The vast majority of anti-Trayvon sentiment (and yes, that is a thing, and probably a sign that America is either going to hell in a handbasket or has been sitting pretty in hell's suburbs for a good long time now) is premised on the nation that Trayvon Martin was a "thug," and so Zimmerman was perfectly right to follow him around and then shoot him. This is considered Serious Opinion-Having; the core problem with it is that it really doesn't matter whether Trayvon Martin was a good person or a thug, since Zimmerman had absolutely no way of knowing that when he made the decision to pursue. Martin was alone; Martin was wearing nothing more threatening than a shirt with a hood on it; Martin was carrying snacks. That's all Zimmerman knew. Painting Martin as a thug-in-hindsight is the necessary mechanism by which a certain set of fetishists justify why it is that these events happened to him and why we can safely ignore the probability that it will continue to happen in the future. Zimmerman only started following Martin, you see, because Martin did something wrong. He wasn't walking home respectfully enough (says Allen West.) He was wearing the wrong thing (says Fox News). And once pursued, he did not immediately submit to the possibly violent stranger following him around the neighborhood, a requirement upon Martin that runs in direct contradiction to the personal self-defense mantras of all involved, many of whom consider it their God-given right to shoot a possibly violent stranger following them because goddamn it, that is what freedom means.
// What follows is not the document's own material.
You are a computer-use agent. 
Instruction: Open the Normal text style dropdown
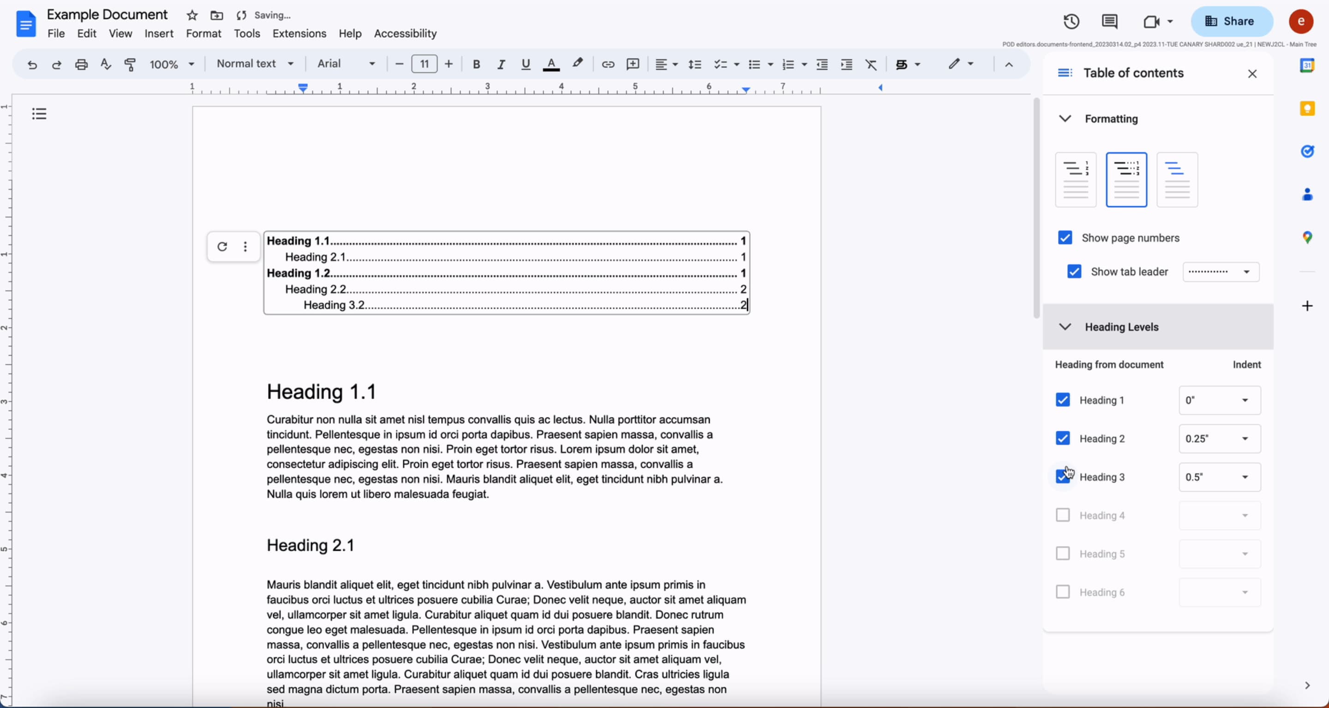(255, 63)
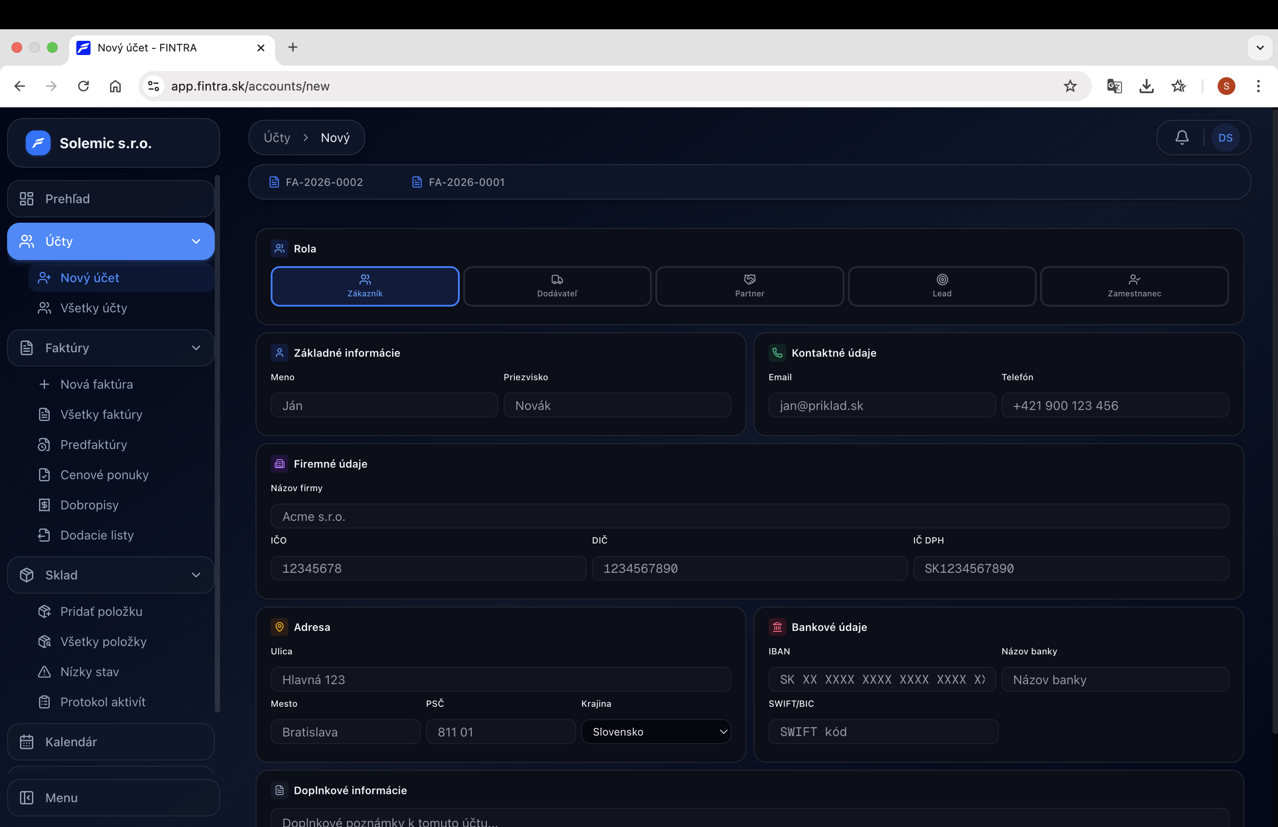Click the DS profile avatar

[x=1226, y=137]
I don't know how you walk home, alone, "respectfully" enough to not arouse the unwarranted suspicion of strangers. I didn't know how to do it as a lily-white honor student, I don't know how Allen West did it in the "inner city of Atlanta." I suspect there's actually no possible way to do it, but if we pretend there is then that means young black men who get stopped by strangers on the sidewalk probably deserve what they get. There is no problem, therefore the problem is solved.